**TASK MATERIAL**.
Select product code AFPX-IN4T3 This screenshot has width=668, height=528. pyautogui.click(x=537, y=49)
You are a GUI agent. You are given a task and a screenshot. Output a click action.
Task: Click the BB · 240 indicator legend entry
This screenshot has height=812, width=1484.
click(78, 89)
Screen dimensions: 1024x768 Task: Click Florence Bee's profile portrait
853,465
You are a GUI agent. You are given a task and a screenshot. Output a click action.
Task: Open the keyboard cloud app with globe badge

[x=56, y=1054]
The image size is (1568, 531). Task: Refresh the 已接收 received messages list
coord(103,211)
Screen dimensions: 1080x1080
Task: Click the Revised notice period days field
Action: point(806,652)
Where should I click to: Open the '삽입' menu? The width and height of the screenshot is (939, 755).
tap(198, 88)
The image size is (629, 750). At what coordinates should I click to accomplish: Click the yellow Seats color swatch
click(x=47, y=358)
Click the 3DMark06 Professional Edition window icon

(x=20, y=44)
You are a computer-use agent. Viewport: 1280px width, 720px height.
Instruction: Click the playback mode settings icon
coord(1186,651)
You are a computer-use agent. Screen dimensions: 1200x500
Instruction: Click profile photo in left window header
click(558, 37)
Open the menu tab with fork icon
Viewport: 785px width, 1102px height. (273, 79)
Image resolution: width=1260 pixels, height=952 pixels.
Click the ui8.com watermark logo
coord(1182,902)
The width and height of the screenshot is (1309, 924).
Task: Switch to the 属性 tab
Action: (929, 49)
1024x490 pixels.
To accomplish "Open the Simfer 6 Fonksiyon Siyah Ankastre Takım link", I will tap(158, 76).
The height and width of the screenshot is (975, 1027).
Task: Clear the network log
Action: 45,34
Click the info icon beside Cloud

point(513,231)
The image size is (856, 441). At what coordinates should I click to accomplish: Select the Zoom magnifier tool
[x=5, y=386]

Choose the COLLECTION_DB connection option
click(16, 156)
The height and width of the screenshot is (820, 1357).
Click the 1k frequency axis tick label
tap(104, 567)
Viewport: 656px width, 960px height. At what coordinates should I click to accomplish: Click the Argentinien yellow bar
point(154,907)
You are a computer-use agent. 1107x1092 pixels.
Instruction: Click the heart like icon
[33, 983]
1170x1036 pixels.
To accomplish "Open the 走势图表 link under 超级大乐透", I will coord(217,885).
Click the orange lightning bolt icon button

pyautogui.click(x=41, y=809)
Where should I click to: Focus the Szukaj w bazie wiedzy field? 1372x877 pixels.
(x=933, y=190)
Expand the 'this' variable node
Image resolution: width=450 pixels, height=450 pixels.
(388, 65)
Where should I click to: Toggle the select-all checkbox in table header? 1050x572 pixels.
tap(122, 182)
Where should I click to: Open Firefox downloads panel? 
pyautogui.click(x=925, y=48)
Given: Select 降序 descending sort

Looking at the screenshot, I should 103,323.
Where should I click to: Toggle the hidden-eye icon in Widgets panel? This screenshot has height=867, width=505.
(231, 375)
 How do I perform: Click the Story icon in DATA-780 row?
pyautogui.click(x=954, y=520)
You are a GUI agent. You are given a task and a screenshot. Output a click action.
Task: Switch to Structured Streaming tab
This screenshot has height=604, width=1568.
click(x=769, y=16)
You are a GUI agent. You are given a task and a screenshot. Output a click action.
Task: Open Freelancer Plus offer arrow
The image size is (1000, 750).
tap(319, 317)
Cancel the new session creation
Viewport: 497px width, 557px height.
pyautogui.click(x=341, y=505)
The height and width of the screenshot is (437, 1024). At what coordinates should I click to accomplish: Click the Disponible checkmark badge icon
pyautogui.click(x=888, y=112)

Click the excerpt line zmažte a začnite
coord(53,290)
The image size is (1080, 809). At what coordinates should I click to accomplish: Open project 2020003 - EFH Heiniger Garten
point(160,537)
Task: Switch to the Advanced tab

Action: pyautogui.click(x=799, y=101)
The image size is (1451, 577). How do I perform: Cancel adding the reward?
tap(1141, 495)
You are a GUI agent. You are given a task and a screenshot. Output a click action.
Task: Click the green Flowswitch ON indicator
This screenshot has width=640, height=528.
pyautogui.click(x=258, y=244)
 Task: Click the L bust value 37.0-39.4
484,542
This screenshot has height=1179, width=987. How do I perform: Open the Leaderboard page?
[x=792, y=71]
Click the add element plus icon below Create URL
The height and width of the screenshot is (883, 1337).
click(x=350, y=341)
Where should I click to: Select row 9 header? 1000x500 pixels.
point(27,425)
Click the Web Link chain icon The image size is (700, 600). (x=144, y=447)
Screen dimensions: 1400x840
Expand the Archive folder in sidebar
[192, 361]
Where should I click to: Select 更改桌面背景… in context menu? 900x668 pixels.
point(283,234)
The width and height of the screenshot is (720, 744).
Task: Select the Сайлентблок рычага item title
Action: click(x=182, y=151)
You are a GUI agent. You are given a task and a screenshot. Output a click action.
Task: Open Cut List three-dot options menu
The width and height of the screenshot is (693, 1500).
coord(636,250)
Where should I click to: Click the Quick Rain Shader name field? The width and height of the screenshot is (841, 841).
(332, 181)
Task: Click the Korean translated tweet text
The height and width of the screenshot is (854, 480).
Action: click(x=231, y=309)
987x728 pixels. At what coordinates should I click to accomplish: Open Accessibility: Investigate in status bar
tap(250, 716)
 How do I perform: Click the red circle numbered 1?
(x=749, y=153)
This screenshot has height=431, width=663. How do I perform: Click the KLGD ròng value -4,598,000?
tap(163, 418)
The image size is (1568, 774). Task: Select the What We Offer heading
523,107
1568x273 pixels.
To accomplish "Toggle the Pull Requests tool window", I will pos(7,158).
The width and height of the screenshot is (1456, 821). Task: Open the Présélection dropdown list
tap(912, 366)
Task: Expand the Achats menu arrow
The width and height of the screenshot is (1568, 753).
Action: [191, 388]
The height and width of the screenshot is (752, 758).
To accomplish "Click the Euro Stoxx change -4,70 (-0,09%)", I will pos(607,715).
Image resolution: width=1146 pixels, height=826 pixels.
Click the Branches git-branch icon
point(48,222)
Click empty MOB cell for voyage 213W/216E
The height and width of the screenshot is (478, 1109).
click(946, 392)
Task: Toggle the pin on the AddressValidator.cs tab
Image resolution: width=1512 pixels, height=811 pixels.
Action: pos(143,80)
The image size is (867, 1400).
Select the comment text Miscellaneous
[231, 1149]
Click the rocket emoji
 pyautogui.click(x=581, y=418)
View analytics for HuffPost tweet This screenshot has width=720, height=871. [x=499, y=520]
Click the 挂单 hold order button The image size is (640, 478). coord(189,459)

**WORK TO COMPLETE**. What lines hold the string "tweet"? Pick them out of the data.

**ANSWER BELOW**.
Task: Click the Korean translated tweet text
View analytics for HuffPost tweet This screenshot has width=720, height=871. [x=499, y=520]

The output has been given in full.